◆ What to work on: In the rows below, swap "cursor" for "pointer" and write the lines out again with nothing else changed. Leave the pictures out.

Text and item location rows
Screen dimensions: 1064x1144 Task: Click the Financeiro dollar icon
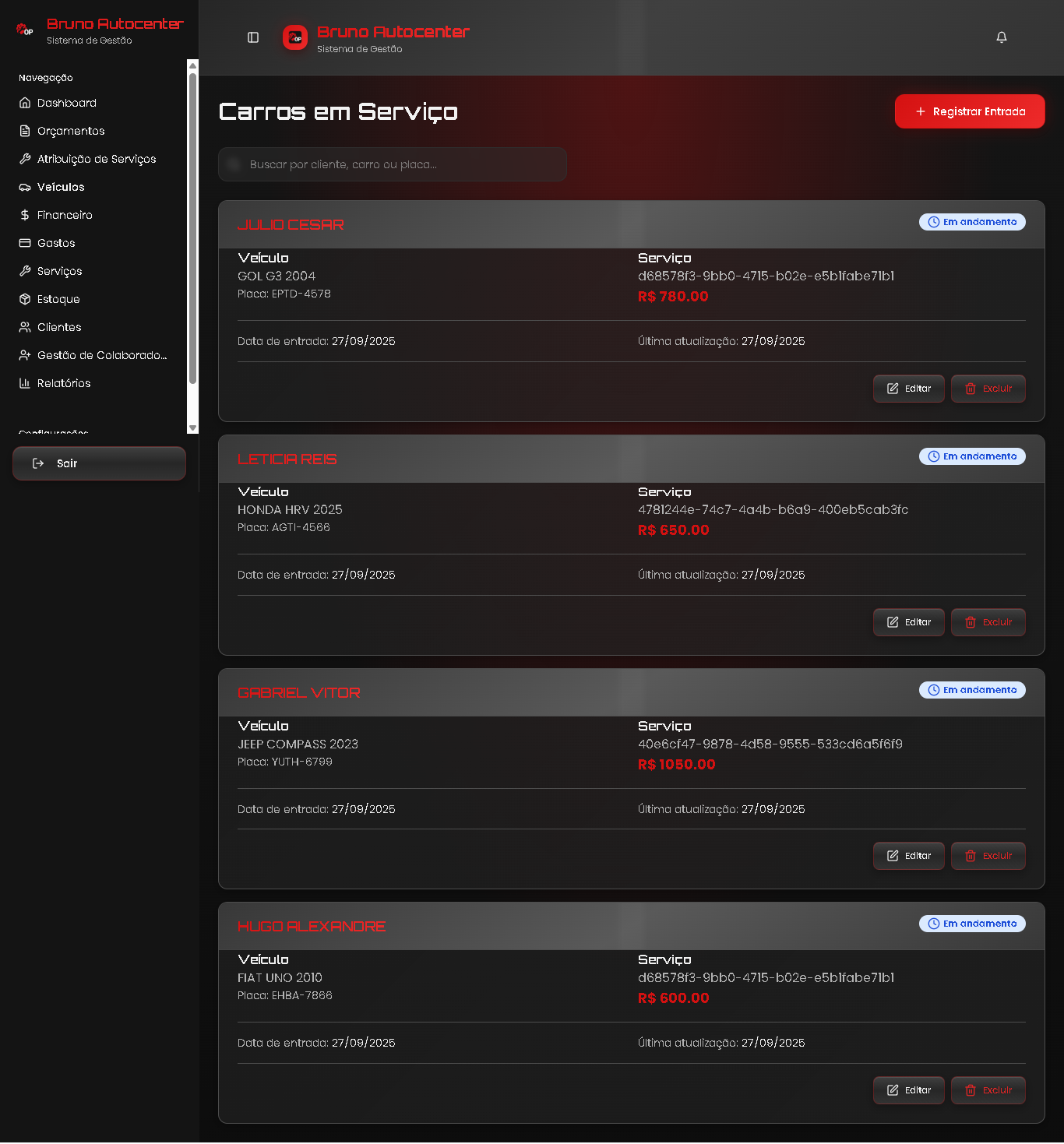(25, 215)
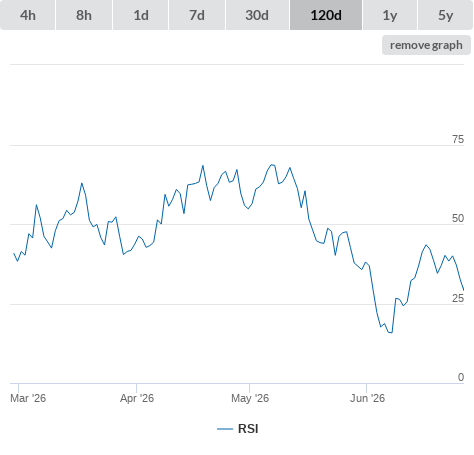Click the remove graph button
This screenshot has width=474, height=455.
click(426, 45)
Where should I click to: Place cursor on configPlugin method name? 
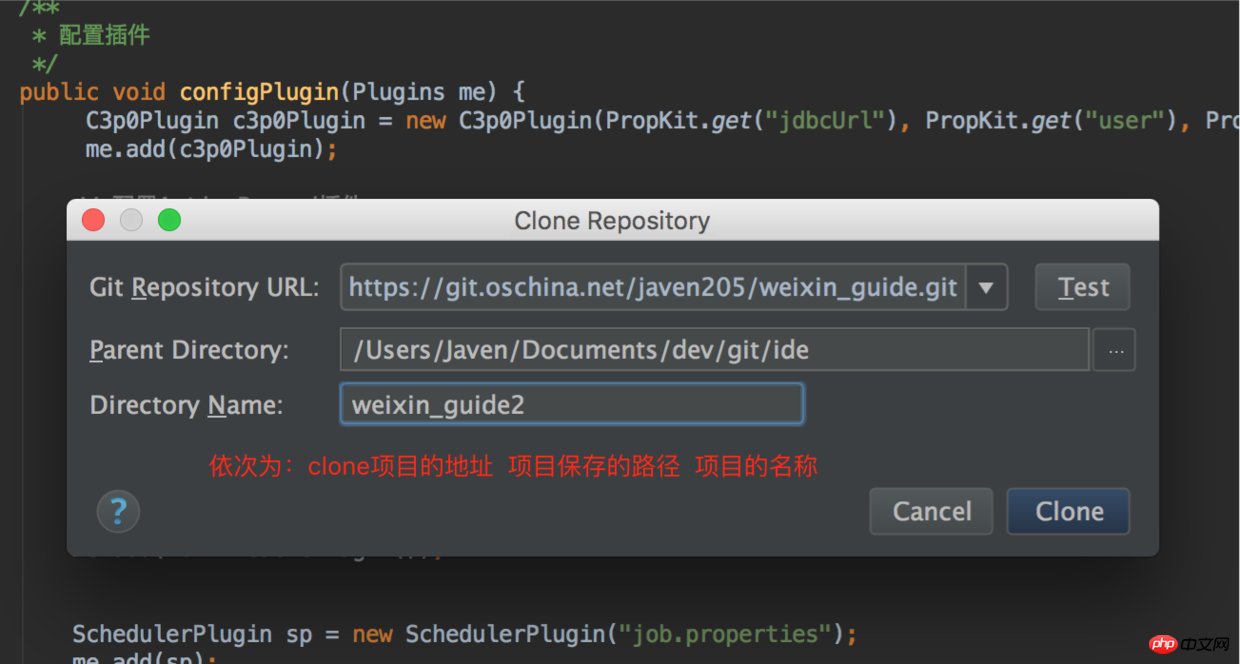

◆ Final result:
Screen dimensions: 1064x1144 Task: Click the Financeiro dollar icon
(25, 215)
Click the remove graph button
This screenshot has width=474, height=455.
click(426, 45)
Where should I click to: Place pointer on configPlugin method name? 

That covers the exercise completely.